> [Your goal]:
The lines to repeat are those below from the one containing "Given: Select the Text tool" down to the one containing "The height and", both included; reproduce them exactly and nothing else.

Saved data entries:
_ _ _
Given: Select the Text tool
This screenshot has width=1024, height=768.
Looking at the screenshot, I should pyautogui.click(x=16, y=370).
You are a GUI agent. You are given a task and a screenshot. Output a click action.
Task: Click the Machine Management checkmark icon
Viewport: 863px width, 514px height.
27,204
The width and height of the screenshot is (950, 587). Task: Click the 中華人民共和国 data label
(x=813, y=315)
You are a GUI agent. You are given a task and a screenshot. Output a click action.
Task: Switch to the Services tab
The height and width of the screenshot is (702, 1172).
_ _ _
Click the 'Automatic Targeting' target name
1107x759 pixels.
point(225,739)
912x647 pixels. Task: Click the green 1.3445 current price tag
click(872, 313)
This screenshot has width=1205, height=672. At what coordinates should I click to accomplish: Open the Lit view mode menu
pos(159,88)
_ _ _
> [Answer space]:
Given: Select the Text tool
This screenshot has width=1024, height=768.
Looking at the screenshot, I should pyautogui.click(x=16, y=370).
You are a GUI agent. You are given a task and a screenshot. Output a click action.
Task: Click the Machine Management checkmark icon
Viewport: 863px width, 514px height.
27,204
The width and height of the screenshot is (950, 587). Task: Click the 中華人民共和国 data label
(x=813, y=315)
You are a GUI agent. You are given a task and a screenshot. Output a click action.
Task: Switch to the Services tab
The height and width of the screenshot is (702, 1172).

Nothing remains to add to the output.